##### Records for this task #####

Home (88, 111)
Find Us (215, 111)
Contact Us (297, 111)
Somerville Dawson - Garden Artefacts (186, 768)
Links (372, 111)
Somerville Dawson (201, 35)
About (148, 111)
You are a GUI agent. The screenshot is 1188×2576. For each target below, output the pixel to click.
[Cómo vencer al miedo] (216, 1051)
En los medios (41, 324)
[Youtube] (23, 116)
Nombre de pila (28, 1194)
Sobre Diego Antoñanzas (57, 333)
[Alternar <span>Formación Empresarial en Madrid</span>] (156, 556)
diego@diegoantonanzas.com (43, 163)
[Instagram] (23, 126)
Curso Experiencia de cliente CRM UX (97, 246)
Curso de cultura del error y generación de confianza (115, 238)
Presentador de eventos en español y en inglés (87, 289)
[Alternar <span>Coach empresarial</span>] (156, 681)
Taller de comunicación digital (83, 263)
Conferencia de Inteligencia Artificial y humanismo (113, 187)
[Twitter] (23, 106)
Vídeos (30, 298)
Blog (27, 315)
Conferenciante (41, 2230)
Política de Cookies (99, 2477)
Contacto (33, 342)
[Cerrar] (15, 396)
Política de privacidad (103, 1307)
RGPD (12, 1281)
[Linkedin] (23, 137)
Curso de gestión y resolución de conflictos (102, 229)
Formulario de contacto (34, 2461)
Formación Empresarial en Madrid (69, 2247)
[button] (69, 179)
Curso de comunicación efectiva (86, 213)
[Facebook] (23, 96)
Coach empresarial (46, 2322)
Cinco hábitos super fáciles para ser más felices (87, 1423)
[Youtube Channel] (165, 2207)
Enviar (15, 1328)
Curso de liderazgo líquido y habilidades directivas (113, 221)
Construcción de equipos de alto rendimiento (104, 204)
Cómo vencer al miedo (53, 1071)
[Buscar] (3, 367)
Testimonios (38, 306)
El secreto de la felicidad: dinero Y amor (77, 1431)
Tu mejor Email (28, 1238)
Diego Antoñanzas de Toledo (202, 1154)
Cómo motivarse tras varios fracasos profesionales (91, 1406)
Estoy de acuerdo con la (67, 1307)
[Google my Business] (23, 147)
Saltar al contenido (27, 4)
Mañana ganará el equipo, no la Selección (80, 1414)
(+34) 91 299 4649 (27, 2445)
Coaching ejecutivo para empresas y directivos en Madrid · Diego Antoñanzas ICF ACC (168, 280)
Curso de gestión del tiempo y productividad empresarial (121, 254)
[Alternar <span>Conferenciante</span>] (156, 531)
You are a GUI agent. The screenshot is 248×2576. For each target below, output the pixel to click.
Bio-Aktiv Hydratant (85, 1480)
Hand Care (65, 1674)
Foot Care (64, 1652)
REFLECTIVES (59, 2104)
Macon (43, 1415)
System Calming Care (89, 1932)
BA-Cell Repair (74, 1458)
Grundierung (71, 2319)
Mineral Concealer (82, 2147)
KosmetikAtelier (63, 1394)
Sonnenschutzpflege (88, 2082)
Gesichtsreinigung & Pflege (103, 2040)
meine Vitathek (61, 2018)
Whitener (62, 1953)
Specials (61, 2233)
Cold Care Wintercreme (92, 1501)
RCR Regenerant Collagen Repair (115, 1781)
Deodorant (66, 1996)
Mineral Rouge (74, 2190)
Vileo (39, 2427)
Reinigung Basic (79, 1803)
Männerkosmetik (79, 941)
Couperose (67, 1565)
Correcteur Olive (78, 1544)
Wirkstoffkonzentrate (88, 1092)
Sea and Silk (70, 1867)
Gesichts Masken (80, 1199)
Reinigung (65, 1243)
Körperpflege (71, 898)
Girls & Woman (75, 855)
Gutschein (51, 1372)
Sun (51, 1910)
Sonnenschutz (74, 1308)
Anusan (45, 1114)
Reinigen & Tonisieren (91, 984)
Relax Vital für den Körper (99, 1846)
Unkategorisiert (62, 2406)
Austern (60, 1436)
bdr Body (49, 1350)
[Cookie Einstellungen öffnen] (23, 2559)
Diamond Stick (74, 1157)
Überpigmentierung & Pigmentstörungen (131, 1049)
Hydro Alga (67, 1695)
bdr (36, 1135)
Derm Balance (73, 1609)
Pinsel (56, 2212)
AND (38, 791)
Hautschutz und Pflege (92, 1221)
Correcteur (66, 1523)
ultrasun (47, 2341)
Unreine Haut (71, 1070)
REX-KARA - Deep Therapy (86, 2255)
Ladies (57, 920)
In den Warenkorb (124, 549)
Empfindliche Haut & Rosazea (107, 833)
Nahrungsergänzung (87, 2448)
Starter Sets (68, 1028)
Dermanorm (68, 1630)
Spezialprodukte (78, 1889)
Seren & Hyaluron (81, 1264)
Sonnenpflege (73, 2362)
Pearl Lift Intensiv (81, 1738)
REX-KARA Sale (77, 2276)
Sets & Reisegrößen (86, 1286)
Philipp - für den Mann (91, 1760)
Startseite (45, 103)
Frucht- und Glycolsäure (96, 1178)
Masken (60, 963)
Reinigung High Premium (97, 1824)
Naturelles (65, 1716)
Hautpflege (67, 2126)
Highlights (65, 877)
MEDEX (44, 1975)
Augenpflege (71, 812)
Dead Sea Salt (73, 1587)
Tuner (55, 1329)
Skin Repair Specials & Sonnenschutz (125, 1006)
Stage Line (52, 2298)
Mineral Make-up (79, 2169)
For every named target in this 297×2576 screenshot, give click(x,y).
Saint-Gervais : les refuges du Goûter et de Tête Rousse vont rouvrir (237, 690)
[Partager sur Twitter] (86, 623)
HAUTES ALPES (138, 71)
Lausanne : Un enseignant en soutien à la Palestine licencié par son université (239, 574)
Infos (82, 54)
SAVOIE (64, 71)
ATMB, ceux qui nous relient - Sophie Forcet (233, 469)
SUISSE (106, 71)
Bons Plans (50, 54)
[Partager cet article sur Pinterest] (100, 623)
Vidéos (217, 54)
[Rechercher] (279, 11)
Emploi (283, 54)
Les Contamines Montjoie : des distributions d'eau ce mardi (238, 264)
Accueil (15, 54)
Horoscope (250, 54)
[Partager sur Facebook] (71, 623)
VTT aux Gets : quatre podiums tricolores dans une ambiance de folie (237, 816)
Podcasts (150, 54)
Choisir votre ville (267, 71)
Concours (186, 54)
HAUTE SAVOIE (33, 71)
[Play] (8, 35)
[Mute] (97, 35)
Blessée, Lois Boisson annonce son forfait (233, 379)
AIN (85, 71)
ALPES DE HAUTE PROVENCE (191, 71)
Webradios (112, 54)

#####

Problem to work on – From the entries above, extract every line where the word "comunicación" appears.

Task answer –
Taller de comunicación digital (83, 263)
Curso de comunicación efectiva (86, 213)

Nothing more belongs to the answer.